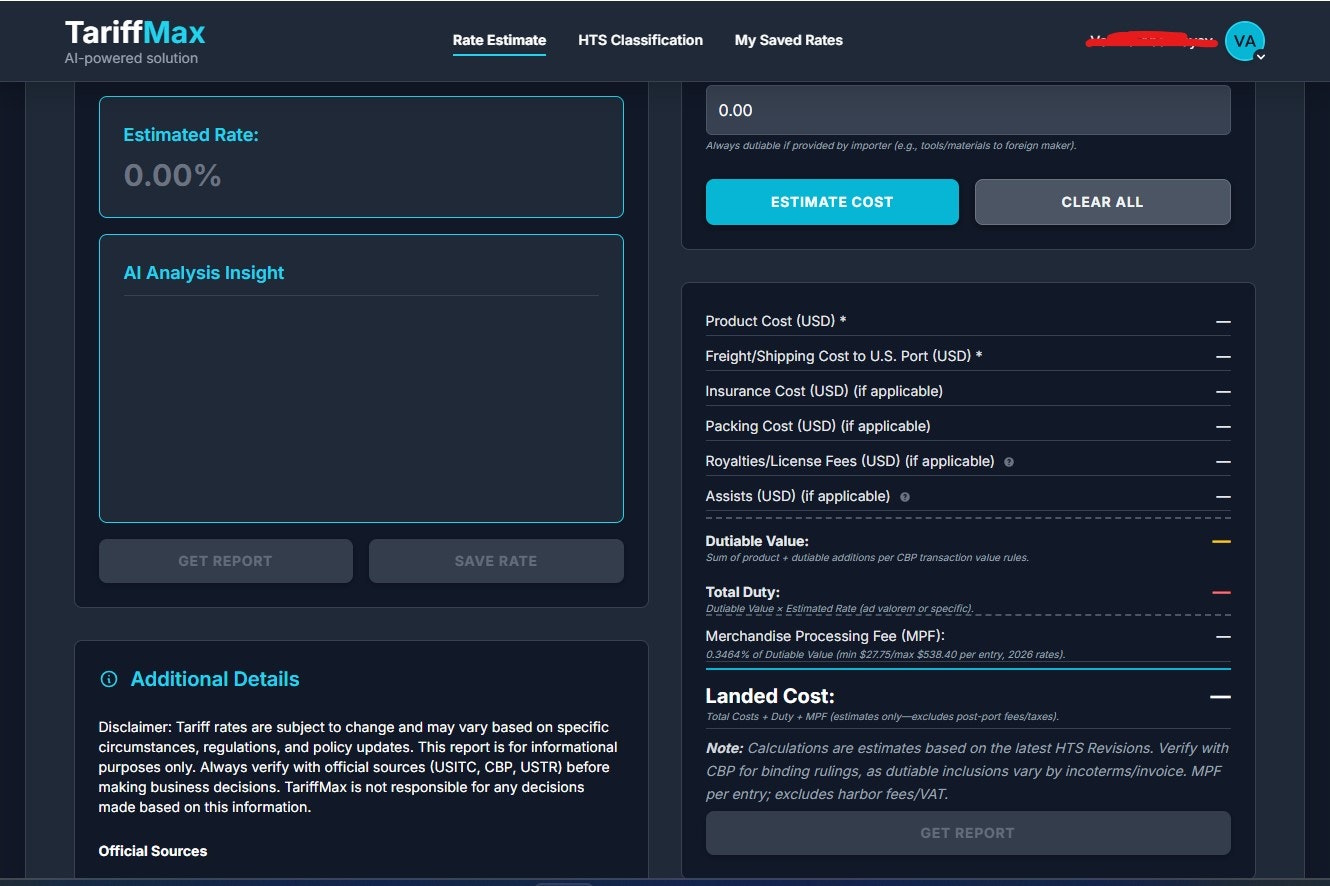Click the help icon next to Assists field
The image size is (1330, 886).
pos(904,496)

---

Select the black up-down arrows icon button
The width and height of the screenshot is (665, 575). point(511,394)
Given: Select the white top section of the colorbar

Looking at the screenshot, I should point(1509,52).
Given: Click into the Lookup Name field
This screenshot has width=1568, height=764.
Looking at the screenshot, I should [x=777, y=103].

Exercise:
Both the line containing "Select the black up-down arrows icon button" and the line containing "Given: Click into the Lookup Name field" belong in the answer. Print them and every line above that falls between them exactly, and no others.

Exercise response:
Select the black up-down arrows icon button
The width and height of the screenshot is (665, 575). point(511,394)
Given: Select the white top section of the colorbar

Looking at the screenshot, I should point(1509,52).
Given: Click into the Lookup Name field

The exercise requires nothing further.